Your assignment: Search the records below for the word "page". Copy each line where it occurs.

(Collected data)
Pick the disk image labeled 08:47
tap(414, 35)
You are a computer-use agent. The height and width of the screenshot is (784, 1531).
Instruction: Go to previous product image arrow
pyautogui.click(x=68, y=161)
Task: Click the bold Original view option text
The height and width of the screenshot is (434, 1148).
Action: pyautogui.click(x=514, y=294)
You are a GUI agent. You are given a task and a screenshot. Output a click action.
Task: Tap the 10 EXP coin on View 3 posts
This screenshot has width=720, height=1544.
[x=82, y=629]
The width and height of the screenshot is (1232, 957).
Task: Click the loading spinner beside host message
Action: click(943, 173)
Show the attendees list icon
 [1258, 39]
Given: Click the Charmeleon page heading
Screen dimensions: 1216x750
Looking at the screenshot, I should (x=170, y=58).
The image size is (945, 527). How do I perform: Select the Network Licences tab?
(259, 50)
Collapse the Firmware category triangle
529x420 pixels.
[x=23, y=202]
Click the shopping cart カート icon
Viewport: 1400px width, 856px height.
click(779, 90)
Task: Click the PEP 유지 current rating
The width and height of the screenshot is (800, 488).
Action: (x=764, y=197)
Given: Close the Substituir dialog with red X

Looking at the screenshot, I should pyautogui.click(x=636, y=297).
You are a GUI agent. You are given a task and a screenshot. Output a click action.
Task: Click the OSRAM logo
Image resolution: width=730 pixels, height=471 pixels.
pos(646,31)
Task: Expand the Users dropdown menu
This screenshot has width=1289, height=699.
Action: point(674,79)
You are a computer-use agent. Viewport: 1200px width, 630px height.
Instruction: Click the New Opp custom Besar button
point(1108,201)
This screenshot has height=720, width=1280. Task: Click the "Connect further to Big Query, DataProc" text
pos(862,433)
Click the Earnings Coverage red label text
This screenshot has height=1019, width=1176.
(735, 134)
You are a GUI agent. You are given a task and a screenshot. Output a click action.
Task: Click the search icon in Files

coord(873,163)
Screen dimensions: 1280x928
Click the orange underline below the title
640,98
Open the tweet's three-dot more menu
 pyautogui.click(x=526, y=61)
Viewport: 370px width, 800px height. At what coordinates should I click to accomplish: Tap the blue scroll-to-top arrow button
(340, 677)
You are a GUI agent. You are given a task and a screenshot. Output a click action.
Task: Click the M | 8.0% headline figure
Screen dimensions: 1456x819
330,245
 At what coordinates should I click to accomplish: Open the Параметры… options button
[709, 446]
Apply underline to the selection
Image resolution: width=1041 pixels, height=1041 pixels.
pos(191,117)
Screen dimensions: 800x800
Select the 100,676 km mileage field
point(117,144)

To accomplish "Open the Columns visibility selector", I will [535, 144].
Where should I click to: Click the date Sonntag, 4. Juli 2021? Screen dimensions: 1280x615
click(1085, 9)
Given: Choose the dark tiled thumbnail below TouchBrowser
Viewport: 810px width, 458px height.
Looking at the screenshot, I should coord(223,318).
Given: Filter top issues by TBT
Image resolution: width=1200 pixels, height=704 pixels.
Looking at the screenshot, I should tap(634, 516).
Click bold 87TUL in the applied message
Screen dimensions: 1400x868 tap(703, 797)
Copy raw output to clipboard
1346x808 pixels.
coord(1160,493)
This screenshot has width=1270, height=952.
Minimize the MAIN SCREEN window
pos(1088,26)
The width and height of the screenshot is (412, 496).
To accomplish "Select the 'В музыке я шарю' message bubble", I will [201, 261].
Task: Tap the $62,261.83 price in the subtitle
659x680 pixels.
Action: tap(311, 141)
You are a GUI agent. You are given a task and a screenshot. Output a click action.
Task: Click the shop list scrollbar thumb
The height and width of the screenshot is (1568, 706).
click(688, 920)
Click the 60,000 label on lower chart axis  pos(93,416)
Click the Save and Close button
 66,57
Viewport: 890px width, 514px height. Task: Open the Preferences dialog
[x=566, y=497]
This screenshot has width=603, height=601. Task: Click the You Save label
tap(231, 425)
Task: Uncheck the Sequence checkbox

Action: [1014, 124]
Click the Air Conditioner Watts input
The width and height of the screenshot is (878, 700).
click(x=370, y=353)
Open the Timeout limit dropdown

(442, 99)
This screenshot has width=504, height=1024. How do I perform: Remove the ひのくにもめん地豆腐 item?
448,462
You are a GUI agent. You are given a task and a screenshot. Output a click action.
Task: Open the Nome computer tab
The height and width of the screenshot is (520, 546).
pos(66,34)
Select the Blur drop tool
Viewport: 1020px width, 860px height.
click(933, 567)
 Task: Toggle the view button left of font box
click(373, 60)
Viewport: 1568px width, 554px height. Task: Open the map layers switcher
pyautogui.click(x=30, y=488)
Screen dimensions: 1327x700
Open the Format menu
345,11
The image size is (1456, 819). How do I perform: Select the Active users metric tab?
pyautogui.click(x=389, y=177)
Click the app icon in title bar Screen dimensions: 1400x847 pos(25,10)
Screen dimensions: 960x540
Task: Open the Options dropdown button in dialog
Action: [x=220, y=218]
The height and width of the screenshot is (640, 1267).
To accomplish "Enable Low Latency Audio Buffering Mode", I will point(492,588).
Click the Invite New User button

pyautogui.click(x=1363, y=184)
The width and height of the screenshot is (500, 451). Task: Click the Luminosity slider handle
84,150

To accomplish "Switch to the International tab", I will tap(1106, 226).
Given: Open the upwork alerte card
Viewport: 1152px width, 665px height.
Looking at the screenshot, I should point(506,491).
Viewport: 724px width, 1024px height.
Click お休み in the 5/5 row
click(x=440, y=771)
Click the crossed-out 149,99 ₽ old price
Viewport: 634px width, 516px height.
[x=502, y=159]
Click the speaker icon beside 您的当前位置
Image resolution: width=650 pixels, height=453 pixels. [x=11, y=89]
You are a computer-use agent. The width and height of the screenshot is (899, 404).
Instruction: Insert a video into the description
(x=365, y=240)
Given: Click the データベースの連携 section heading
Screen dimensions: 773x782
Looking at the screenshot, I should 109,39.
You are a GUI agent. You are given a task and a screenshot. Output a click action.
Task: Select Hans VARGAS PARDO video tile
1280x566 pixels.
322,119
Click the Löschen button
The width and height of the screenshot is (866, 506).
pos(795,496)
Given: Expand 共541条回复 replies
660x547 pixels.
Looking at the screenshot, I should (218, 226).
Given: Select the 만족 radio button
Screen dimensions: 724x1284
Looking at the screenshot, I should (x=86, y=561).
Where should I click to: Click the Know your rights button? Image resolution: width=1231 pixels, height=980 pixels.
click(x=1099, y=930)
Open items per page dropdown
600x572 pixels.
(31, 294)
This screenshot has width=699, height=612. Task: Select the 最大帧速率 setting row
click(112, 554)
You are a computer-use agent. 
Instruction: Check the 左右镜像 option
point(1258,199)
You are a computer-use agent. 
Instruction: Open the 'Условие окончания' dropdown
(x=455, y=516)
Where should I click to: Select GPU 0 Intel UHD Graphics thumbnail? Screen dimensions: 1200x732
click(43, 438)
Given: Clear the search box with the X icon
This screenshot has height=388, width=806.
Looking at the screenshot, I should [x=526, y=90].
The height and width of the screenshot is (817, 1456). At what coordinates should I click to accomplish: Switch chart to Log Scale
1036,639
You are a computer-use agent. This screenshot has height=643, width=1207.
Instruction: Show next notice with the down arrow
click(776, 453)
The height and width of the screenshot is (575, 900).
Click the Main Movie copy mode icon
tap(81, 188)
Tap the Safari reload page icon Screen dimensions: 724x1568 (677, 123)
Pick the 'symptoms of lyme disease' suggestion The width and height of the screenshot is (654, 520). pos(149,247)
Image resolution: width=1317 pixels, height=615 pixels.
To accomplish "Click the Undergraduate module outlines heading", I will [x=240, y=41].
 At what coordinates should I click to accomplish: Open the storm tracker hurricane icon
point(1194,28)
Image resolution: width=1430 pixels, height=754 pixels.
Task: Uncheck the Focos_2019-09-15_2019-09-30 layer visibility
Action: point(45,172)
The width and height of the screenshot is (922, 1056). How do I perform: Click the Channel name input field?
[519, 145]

Reply to the exercise:
Given: Click the Charmeleon page heading
Open items per page dropdown
Tap the Safari reload page icon Screen dimensions: 724x1568 (677, 123)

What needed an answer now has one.